[START Exercise materials]

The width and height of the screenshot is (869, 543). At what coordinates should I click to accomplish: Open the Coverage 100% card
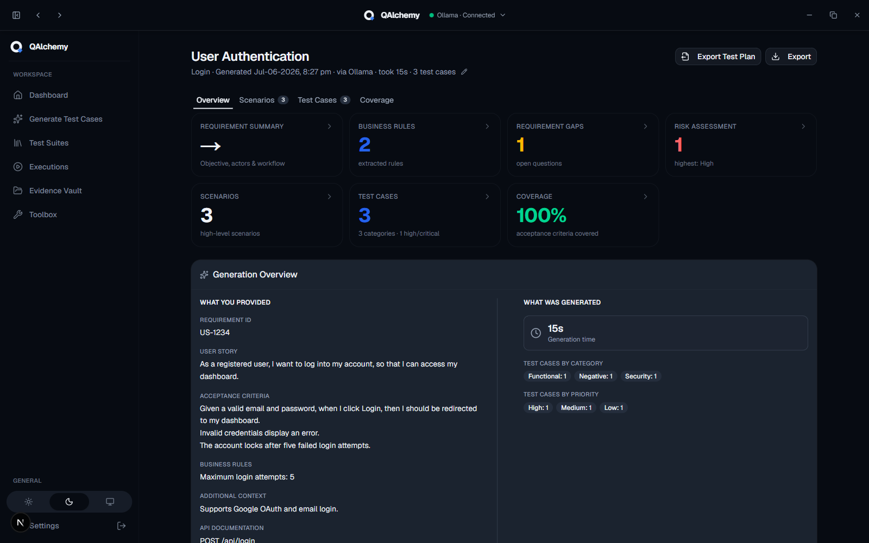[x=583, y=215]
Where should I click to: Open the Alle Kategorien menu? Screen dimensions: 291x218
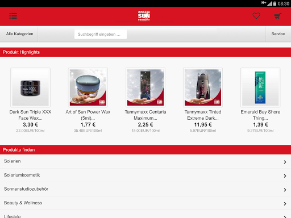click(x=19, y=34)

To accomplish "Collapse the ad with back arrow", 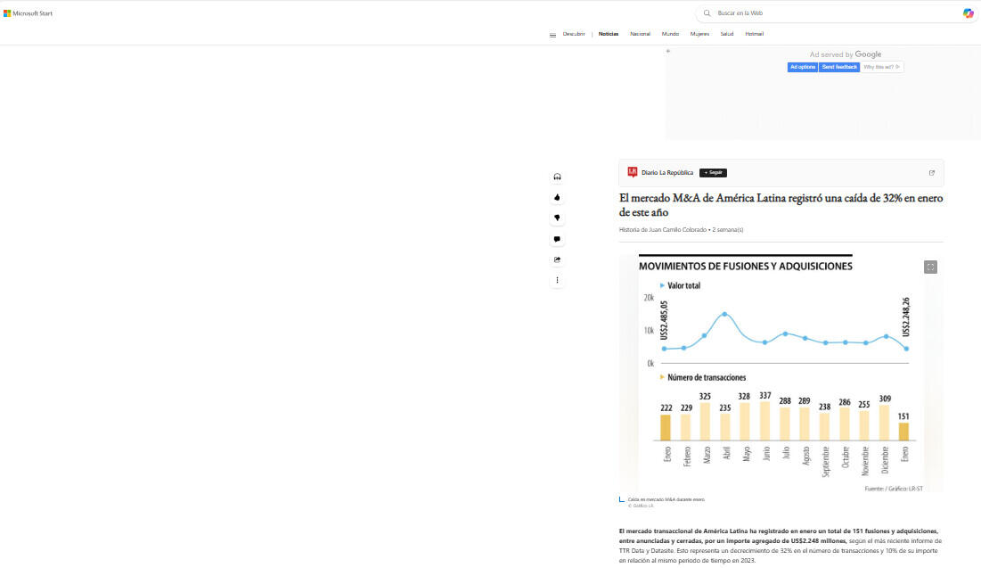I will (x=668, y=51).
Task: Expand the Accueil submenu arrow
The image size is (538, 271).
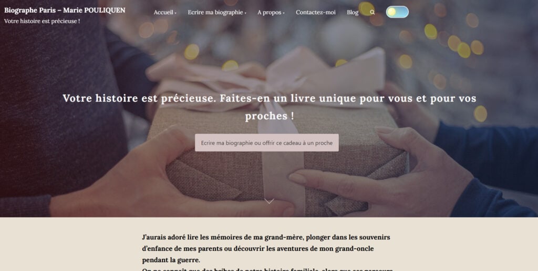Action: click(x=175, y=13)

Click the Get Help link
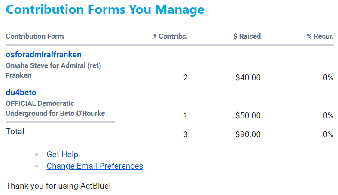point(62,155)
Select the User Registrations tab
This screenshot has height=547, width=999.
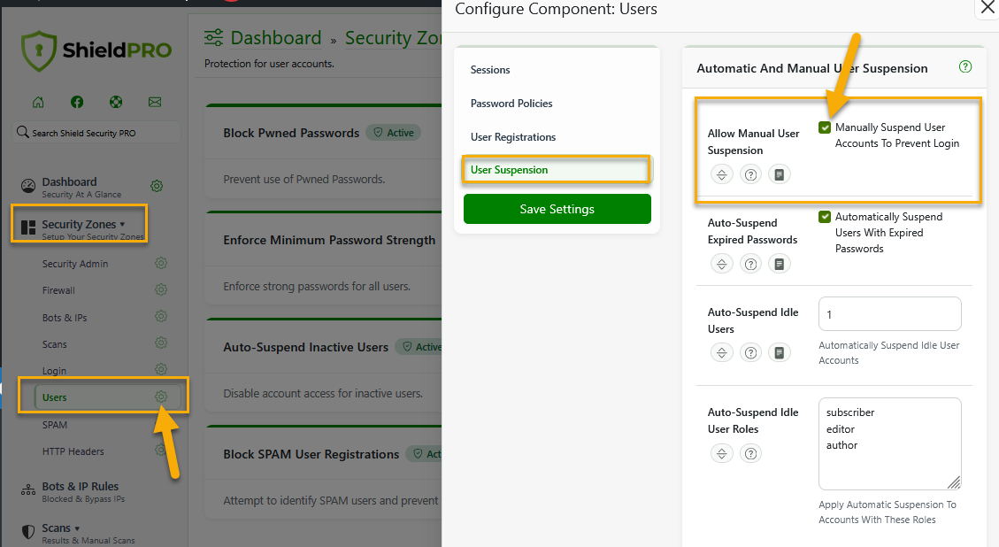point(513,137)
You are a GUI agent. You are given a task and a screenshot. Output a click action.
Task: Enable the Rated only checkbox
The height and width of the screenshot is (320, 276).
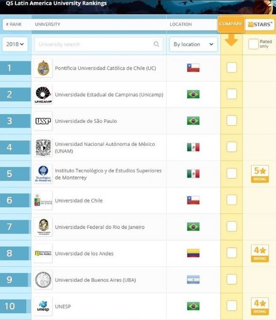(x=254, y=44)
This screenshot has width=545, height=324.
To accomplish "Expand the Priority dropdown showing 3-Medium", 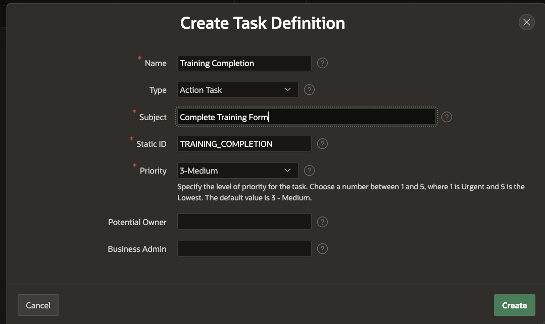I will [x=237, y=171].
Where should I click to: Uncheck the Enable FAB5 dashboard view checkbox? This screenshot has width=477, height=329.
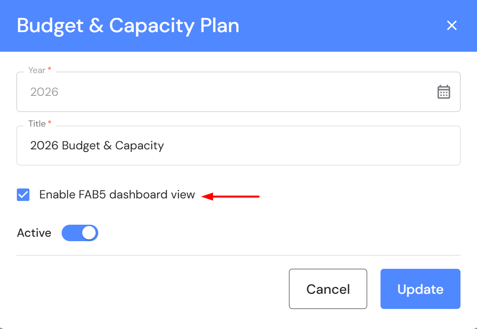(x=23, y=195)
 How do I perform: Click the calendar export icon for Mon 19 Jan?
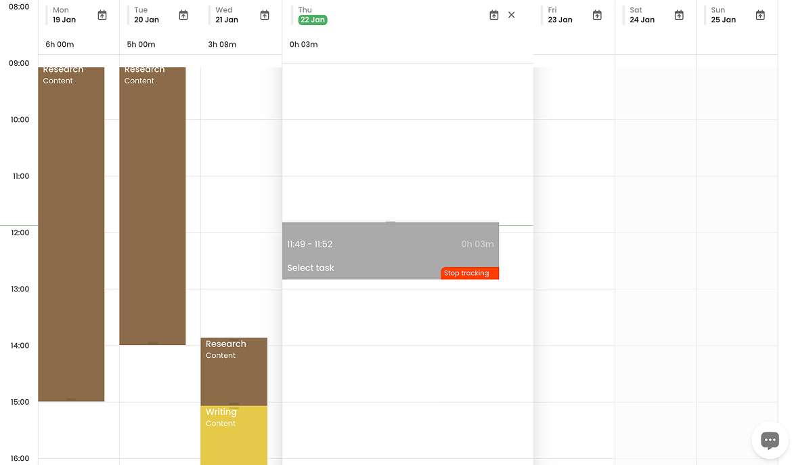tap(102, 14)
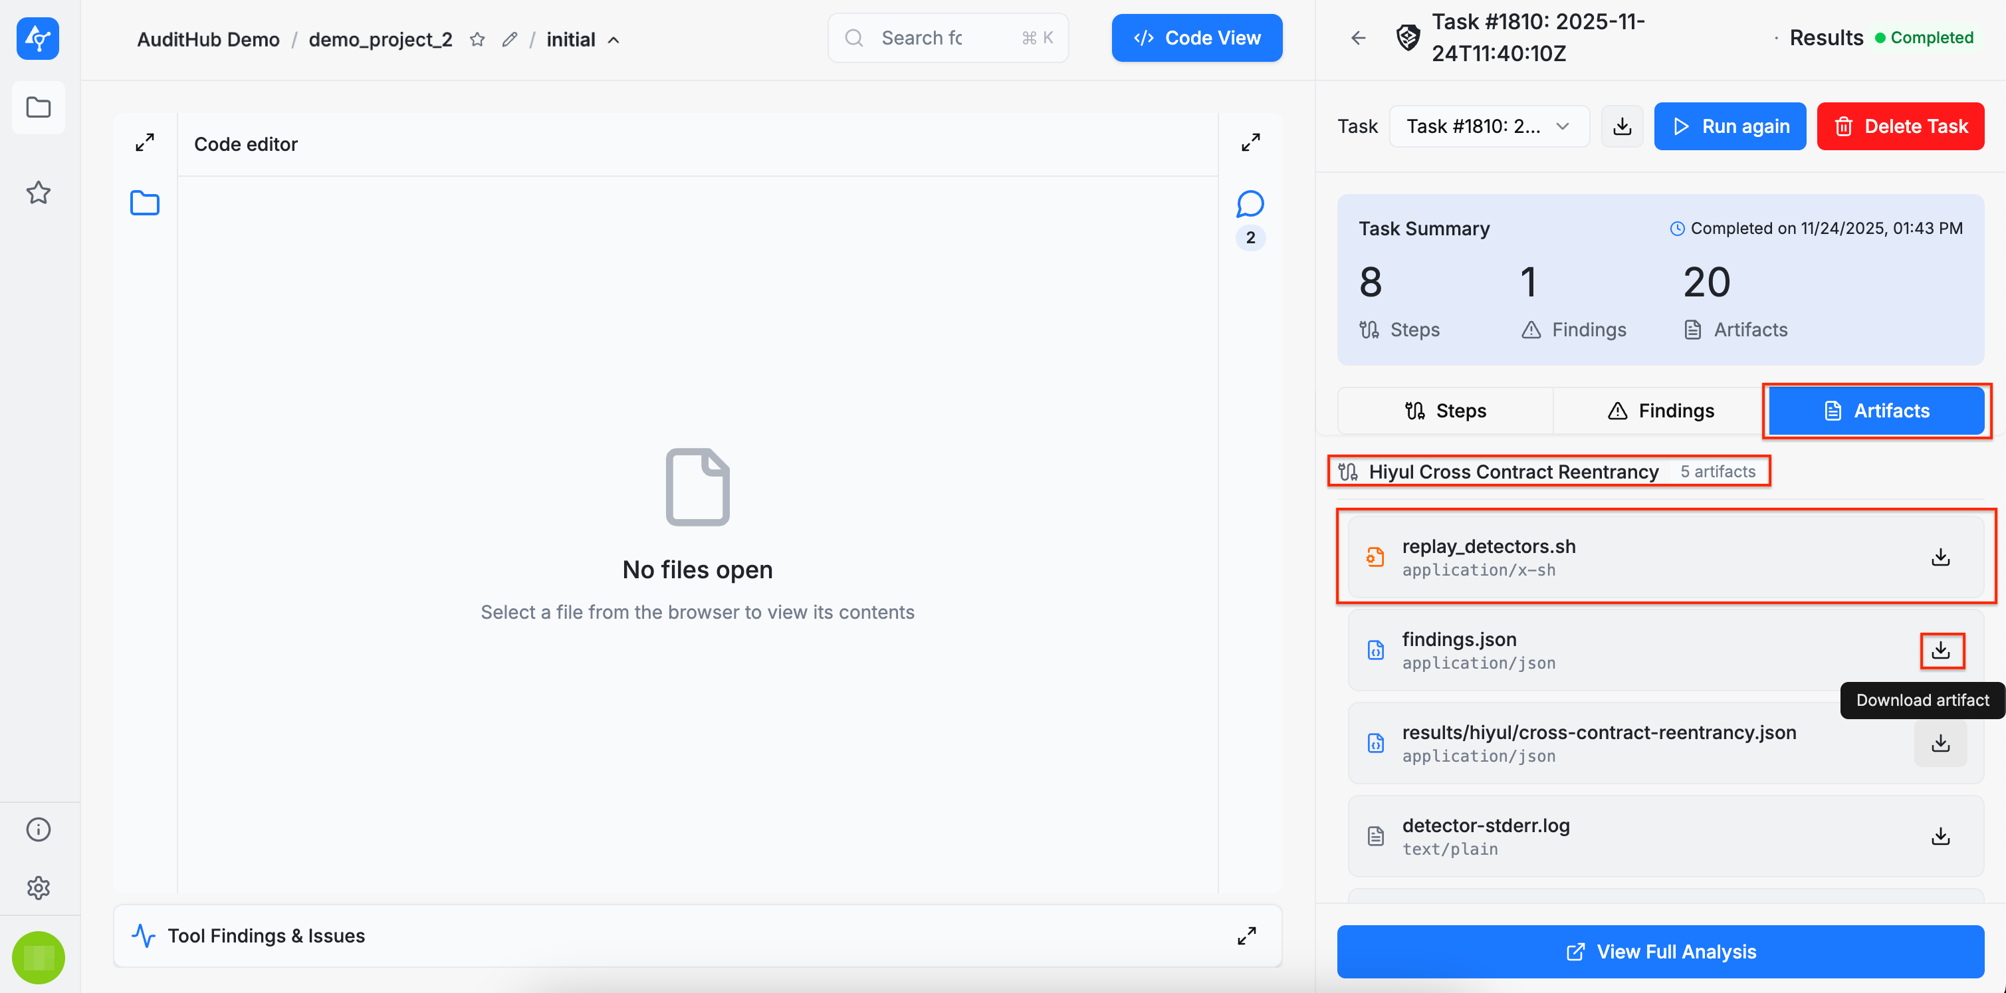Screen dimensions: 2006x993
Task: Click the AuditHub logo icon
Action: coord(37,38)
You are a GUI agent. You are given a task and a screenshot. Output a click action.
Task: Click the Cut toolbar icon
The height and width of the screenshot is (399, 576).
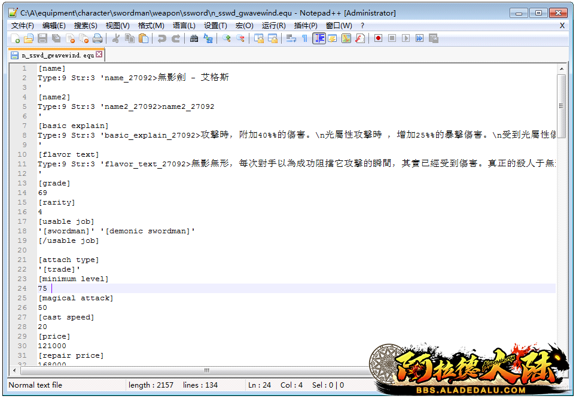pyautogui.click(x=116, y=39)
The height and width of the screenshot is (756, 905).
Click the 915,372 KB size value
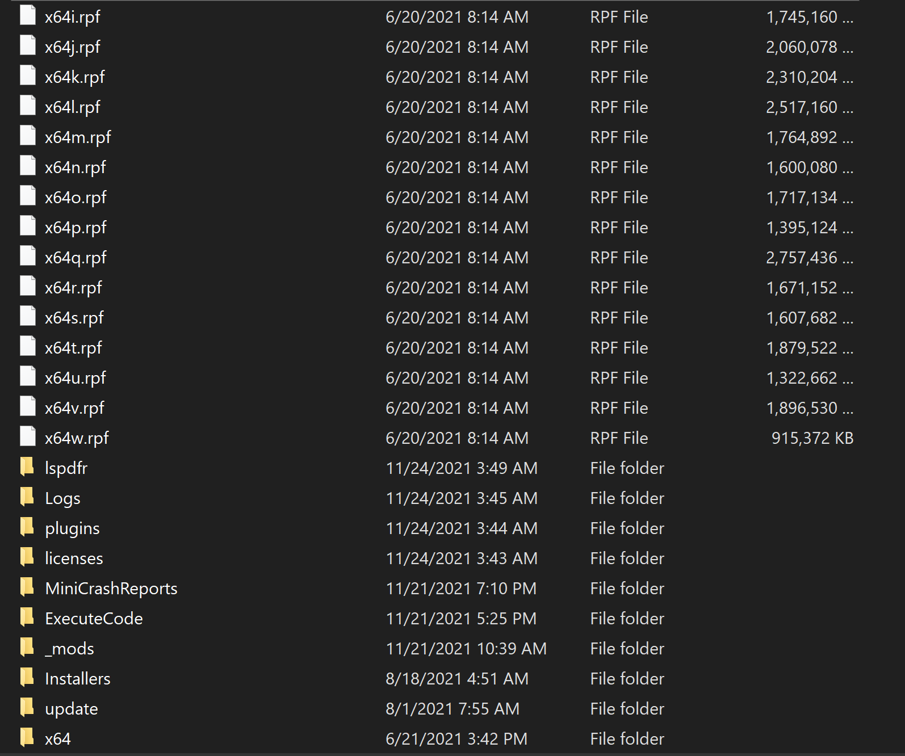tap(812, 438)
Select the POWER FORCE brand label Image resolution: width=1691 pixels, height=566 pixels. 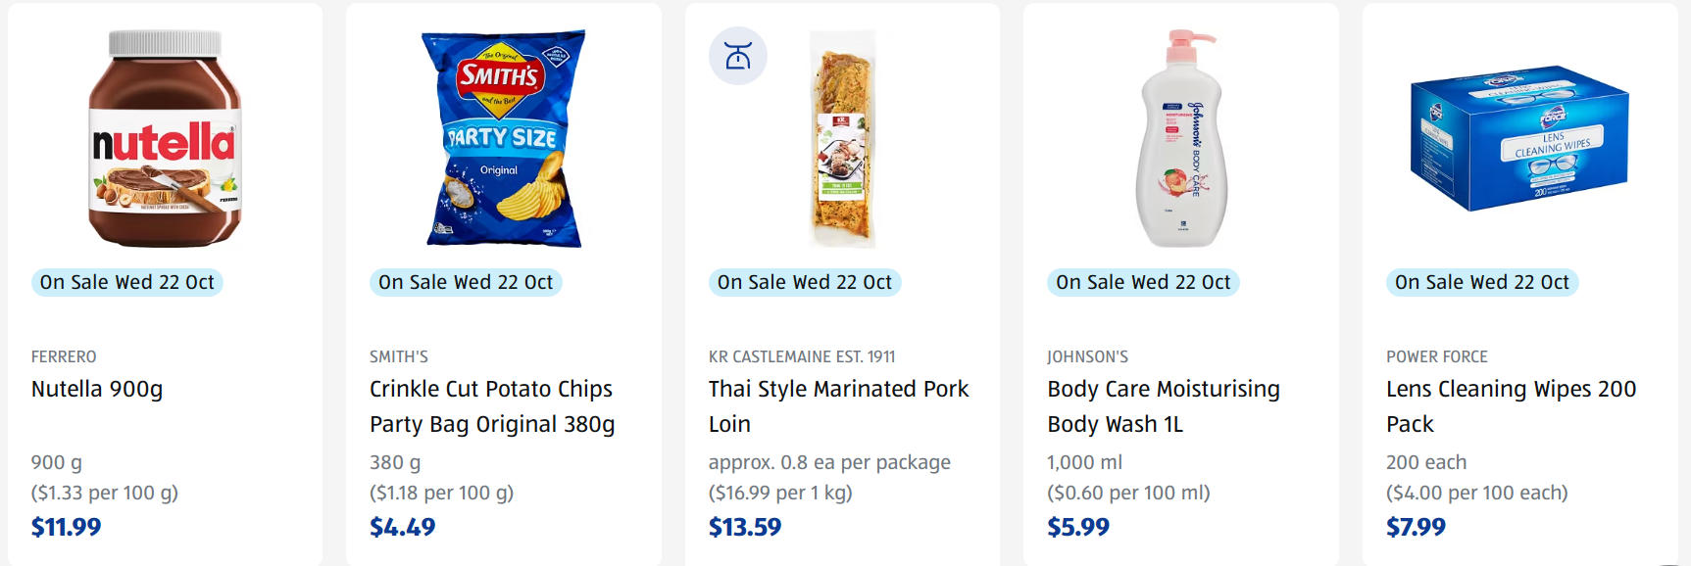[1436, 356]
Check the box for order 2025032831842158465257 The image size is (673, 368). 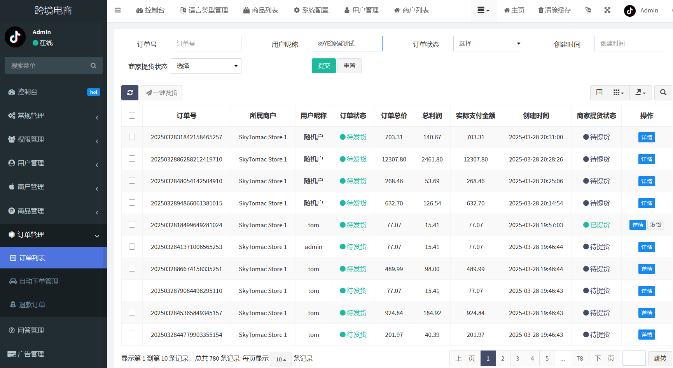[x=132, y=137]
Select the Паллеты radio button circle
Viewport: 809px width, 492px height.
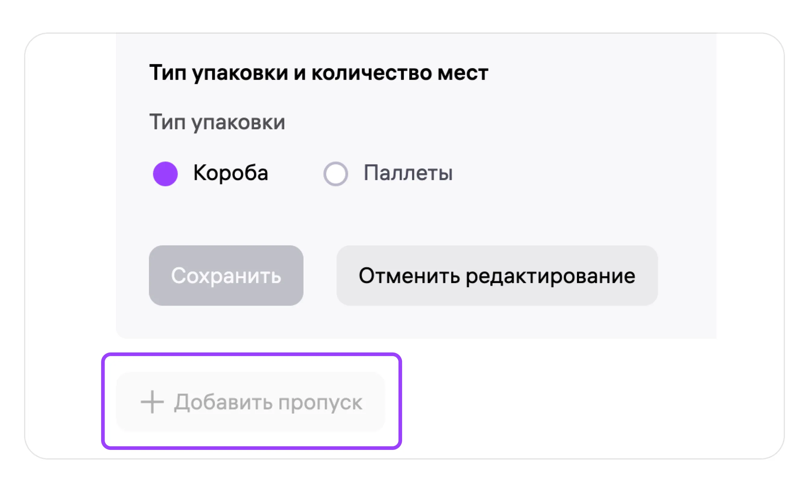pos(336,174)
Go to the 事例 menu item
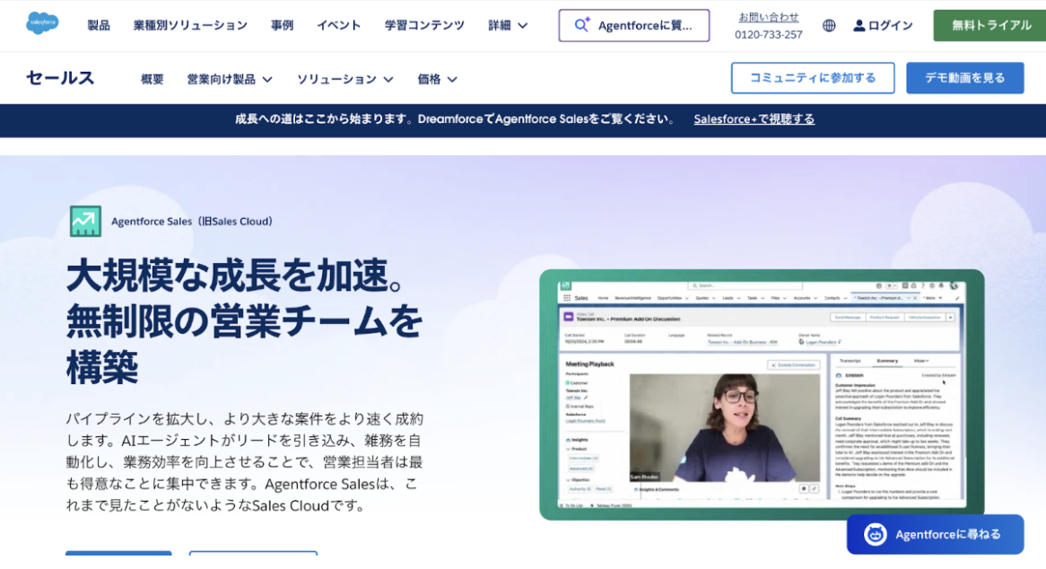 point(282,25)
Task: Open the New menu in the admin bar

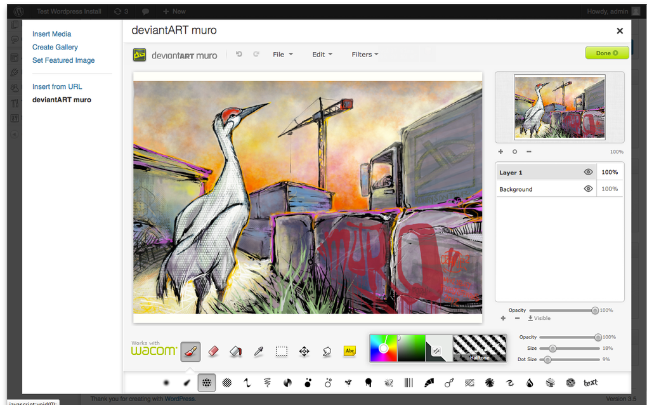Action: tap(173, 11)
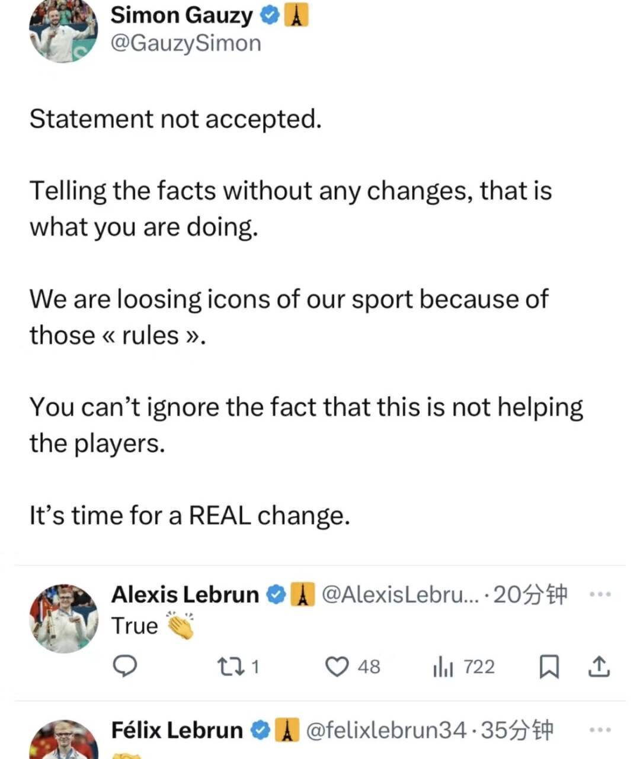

[END Exercise materials]

(Written task) Copy the rows word for word, from the very first line through the line containing "click(x=19, y=34)", including that line. Leave out the pictures.

(Task solution)
The width and height of the screenshot is (869, 543). At what coordinates should I click to accomplish: Open the Coverage 100% card
[x=583, y=215]
Where should I click to: Open the Alle Kategorien menu? Screen dimensions: 291x218
click(x=19, y=34)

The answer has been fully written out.